What is expected: Report the count of lines in the records that contain "computer", without any added text.

[[ Exercise data, beginning ]]

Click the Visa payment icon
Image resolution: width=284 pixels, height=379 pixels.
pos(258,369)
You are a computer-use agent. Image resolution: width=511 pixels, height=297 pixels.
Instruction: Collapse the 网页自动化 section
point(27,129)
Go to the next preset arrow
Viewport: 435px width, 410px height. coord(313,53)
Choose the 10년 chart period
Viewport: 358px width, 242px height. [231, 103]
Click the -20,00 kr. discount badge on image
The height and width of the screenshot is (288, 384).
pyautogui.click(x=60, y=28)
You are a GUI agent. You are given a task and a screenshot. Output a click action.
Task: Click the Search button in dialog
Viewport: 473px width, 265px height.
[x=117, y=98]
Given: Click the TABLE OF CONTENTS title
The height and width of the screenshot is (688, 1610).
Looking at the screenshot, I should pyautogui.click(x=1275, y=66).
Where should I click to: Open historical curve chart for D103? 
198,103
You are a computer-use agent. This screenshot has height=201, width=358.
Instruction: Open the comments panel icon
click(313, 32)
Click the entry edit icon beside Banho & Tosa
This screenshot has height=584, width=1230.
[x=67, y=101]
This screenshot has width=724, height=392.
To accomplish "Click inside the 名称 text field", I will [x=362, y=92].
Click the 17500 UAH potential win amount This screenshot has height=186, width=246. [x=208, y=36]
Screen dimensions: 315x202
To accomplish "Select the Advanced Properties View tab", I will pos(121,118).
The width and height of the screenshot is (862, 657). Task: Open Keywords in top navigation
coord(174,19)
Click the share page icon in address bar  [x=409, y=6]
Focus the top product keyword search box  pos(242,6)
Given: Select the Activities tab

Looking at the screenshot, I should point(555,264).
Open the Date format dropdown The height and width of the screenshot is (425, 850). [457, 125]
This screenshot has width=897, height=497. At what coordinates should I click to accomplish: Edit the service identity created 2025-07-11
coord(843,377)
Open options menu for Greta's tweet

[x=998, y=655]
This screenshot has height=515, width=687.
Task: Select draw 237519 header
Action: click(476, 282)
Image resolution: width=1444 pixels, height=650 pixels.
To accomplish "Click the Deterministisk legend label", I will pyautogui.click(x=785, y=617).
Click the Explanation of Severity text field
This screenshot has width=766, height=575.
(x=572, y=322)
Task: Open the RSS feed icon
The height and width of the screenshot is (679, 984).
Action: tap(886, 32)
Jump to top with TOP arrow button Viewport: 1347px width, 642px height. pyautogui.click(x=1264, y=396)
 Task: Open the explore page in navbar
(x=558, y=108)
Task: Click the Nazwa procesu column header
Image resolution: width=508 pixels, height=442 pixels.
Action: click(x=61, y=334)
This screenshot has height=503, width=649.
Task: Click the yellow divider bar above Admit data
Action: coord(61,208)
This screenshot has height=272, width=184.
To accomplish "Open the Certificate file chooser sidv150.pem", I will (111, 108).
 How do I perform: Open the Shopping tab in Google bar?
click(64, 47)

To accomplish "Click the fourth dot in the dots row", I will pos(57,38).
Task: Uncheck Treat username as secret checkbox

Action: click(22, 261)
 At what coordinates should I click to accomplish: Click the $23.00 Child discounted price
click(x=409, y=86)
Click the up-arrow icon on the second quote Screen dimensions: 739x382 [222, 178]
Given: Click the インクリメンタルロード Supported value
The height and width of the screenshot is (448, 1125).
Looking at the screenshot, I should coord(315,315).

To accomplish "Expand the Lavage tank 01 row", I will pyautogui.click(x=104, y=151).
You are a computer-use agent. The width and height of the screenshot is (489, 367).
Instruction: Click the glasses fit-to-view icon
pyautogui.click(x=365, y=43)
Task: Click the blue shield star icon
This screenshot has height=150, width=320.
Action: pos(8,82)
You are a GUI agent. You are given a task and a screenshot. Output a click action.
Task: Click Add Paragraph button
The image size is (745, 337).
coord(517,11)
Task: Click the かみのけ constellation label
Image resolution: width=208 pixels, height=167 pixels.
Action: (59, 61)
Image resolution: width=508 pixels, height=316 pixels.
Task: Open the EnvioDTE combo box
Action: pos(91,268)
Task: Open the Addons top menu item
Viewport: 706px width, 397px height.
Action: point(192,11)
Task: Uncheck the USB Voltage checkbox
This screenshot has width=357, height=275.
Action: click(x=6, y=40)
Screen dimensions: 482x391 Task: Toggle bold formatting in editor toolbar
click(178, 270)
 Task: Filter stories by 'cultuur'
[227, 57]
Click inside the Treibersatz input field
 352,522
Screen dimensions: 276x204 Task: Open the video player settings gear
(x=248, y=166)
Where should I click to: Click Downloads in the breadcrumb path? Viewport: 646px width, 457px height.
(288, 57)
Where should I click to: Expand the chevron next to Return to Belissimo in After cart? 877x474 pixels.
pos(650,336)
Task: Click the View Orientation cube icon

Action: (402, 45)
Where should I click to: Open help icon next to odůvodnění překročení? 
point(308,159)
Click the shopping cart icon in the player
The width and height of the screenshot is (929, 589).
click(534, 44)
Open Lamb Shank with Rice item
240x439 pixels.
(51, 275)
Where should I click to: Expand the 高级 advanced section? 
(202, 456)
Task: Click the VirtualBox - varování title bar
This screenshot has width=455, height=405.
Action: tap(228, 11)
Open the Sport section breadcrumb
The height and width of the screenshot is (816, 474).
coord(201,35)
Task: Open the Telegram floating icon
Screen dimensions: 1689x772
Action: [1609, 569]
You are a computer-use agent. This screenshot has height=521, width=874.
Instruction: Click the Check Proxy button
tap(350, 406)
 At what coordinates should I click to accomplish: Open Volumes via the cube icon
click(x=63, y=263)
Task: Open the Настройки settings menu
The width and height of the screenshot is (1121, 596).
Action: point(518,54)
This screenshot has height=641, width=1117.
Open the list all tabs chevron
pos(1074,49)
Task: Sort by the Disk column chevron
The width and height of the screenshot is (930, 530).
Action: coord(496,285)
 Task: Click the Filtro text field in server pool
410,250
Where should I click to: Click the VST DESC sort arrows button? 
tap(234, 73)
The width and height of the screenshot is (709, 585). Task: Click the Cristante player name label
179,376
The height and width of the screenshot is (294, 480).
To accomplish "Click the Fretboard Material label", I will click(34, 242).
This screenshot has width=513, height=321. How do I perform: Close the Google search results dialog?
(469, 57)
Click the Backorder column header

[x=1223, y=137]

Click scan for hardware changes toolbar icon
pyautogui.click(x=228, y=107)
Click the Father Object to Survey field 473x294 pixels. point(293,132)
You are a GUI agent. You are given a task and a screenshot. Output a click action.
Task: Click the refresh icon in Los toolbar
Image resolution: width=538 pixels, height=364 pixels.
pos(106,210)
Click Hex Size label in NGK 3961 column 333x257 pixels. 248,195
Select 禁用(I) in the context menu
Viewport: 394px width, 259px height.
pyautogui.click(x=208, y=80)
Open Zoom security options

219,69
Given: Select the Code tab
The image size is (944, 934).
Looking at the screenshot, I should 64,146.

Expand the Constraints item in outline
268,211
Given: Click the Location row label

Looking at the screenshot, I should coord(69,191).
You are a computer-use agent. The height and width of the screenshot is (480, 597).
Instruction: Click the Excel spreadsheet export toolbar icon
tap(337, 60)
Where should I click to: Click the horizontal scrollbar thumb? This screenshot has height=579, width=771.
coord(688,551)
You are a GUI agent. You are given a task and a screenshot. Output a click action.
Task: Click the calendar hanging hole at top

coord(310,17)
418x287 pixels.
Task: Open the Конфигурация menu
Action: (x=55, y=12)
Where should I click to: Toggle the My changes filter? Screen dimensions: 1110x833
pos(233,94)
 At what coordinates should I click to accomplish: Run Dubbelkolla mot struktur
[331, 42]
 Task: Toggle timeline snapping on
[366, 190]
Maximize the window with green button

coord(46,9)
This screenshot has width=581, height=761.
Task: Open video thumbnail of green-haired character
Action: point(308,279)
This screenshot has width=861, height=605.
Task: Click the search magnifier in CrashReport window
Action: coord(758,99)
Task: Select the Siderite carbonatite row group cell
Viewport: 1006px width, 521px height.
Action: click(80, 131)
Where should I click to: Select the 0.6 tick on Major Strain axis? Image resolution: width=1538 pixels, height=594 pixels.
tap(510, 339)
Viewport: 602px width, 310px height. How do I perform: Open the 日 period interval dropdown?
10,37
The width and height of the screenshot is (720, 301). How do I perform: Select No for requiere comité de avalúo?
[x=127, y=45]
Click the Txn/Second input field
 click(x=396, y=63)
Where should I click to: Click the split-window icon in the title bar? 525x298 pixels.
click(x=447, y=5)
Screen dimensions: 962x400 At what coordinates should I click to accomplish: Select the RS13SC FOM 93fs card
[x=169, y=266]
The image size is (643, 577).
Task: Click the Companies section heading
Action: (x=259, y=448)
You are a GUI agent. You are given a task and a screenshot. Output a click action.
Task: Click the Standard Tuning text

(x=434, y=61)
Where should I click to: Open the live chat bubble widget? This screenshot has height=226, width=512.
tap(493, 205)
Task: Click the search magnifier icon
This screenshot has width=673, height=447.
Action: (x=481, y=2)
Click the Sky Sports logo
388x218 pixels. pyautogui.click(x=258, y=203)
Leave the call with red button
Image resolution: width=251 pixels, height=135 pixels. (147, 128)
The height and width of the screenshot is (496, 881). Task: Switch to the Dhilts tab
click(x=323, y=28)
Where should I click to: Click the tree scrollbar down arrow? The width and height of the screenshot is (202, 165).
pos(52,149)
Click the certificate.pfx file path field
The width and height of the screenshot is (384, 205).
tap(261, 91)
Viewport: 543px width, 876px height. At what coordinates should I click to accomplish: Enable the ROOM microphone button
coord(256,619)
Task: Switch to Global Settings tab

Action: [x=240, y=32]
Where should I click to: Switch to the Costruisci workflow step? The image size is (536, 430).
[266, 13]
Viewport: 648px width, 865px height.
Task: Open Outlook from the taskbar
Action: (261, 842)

[[ Exercise data, end ]]

Finished task: 5